Engineering and technology provide avenues to manage safety risks, with a hierarchy of solutions. The best eliminate risks while others separate employees from direct exposure.

For example, a leading offshore drilling contractor has been developing AI and LiDAR technologies on drilling rigs, which halts hydraulic equipment should an employee enter the drill floor red zone. Another drilling contractor has been experimenting with a fully robotic arm to install riser bolts.

Here are just a few more of the phenomenal advancements we’ve made as an industry:

  • Manual pipe tongs > NOV’s Iron roughneck
  • Derrick hand required to rack back pipe > Pneumatic fingerboards and a PRS
  • Driller on the drawworks brake on the floor > Cyberbase drilling controls

These new technologies will undoubtedly enhance drilling contractors’ positions in securing lucrative contracts with major operators.
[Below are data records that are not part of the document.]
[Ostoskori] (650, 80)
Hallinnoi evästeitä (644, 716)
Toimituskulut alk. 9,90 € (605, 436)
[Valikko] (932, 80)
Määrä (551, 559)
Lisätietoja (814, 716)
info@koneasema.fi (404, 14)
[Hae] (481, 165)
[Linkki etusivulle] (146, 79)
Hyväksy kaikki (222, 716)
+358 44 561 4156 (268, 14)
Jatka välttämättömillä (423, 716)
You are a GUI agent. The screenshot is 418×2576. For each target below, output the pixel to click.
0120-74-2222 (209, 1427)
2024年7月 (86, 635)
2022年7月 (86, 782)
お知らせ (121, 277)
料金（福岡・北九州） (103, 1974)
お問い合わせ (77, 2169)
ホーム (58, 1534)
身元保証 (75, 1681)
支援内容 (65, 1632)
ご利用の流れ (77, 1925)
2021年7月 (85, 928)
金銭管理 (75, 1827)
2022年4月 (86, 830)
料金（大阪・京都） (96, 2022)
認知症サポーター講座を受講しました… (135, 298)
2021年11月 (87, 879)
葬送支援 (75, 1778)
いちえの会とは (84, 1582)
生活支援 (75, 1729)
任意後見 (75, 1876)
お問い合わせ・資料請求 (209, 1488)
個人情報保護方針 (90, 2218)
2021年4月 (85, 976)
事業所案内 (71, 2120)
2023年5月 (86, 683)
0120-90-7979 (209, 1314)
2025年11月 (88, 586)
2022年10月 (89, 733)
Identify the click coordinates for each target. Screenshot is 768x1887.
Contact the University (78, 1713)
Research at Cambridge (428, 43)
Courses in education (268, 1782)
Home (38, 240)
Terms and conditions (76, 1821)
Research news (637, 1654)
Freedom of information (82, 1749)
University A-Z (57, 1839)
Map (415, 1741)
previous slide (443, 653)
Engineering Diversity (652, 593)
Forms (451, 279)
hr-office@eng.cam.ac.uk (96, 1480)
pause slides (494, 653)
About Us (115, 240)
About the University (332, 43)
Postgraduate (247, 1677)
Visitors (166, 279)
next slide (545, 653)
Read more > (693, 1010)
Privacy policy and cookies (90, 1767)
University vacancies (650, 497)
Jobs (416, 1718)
The oil and gas industry has been around since 1858. We continue to build and drill, despite booms and busts, fierce competition, and close calls. Through it all, our safety practices have improved.

Increasing Impact

Make sure your insurance policies keep up with your company’s rate of safety innovation by reviewing these three areas:

  1. Clearly communicate all your safety technology with your stakeholders. This is valuable information for your insurance broker when negotiating insurance costs with underwriters each year.
  2. Don’t overlook any of your insurance carrier benefits. Your well control policy may cover costs of IADC or IWCF well control training for your employees because it reduces overall risk.
  3. Schedule all property and equipment, especially during periods of company growth. Ensuring accuracy means no risks are missed during reviews.

These three items come up during our policy reviews, and they often take some digging. However, each answer can increase the impact of your company’s overall strategy.